== Text section ==

Both are newer to the club, having joined about a year ago.

“They’ve just been so welcoming,” Johnson said.

By about 11:30 a.m., Rutz is pulling up in his white minivan to pick up several rain-soaked volunteers, telling them sarcastically not to track any mud inside.

“You’re going to have to give this thing a deep clean,” Sladich says.

“I think I’ll just get a new van,” Rutz responds with a laugh.

The volunteers leave the roughly 100 bags of trash they’ve collected on the shoulders of the highway for state Department of Transportation workers to collect in the coming days.

“I think they like to have them sitting out there for a while to show people that this work is happening,” Rutz says.

Winded and wet like everyone else, Carl Bruner, the Anacortes School District’s interim superintendent, says he feels a sense of accomplishment and teamwork as he rides back into town with the others.

===
== Collected material ==

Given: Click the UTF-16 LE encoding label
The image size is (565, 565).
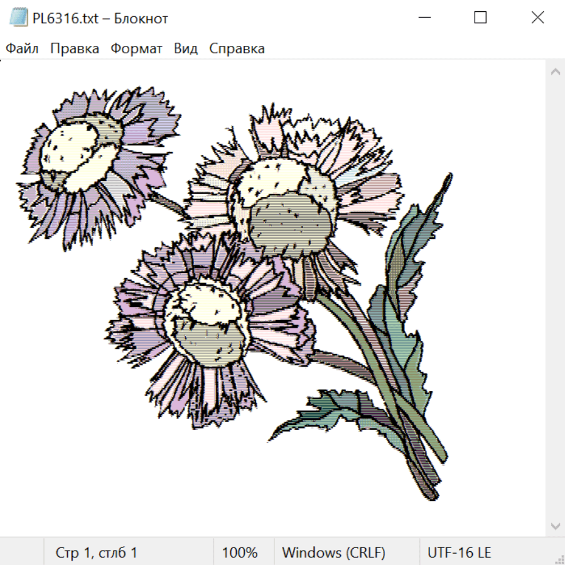Looking at the screenshot, I should click(x=459, y=553).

===

• _Tasks and exercises_
- 1) In the highway cleanup story, how many bags of trash do the volunteers leave on the shoulders of the highway?
- 2) Continue the highway cleanup story from its last sentence.
The data can be set aside here.

• _Task responses_
- 1) Roughly 100 bags.

- 2)
“Great job, guys,” Rutz says. “Great work.”

With the rain still falling, Rutz admits they could have called off the day’s outing due to the weather.

“But the district governor was here,” he said, “so we didn’t want to cancel and look like some wimps.”

The club, which meets at 7 a.m. every Tuesday at the Anacortes Yacht Club, will be back at it in January, if not sooner.

New members are always welcome, Sem said — especially those looking to get their hands dirty.